O cenário trabalhista brasileiro caminha para uma reformulação estrutural de grande impacto econômico e social. A Câmara dos Deputados aprovou, em dois turnos de votação, a Proposta de Emenda à Constituição (PEC) 221/19, que prevê o fim da escala 6×1 no país. O texto substitutivo fixa a jornada máxima em 40 horas semanais distribuídas em cinco dias de trabalho, garantindo dois dias de folga remunerada sem redução salarial. Consequentemente, o projeto avança na pauta legislativa, embora a nova regra ainda não possua validade imediata no mercado de trabalho nacional.

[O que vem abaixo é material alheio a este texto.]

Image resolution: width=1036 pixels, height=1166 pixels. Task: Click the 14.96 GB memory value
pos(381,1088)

O rito necessário para entrar em vigor
A aprovação na Câmara dos Deputados representa apenas a primeira metade do caminho para a alteração na escala 6×1. Entretanto, a proposta exige agora a aprovação formal do Senado Federal, onde os senadores também analisarão o texto em dois turnos de votação no plenário. Para virar lei definitiva, a matéria requer o apoio mínimo de três quintos da casa alta (49 dos 81 senadores). Além disso, qualquer modificação de conteúdo realizada pelo Senado forçará o retorno do projeto para uma nova rodada de avaliações pelos deputados federais.

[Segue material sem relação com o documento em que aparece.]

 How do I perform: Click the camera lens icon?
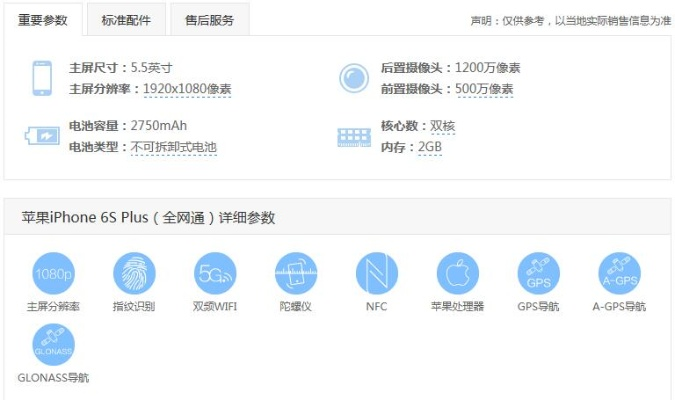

Regras futuras e período de transição gradual
Caso o Senado ratifique o texto sem alterações, o projeto seguirá direto para a promulgação pelas mesas diretoras do Congresso Nacional. Todavia, a extinção da jornada de 44 horas ocorrerá de forma escalonada para permitir a adaptação dos setores produtivos. Primeiramente, 60 dias após a publicação da futura emenda constitucional, a jornada máxima cairá para 42 horas, passando a valer o direito às duas folgas semanais. Posteriormente, após o período de um ano desse marco inicial, o limite definitivo fixará as 40 horas semanais.
Argumentos econômicos e sociais em debate
A discussão em torno da mudança na escala 6×1 mobilizou parlamentares de diferentes correntes políticas com visões distintas sobre os reflexos práticos da medida. Defensores do projeto apontam que a redução da carga horária promove a dignidade humana, a saúde do trabalhador e o fortalecimento das relações familiares. Por outro lado, frentes parlamentares críticas ao texto alertam para o risco de aumento nos custos operacionais das empresas, especialmente no varejo e no setor de serviços. Dessa forma, um acordo paralelo com o Poder Executivo prevê a votação de projetos para reajustar o teto do Simples Nacional como contrapartida ao empresariado.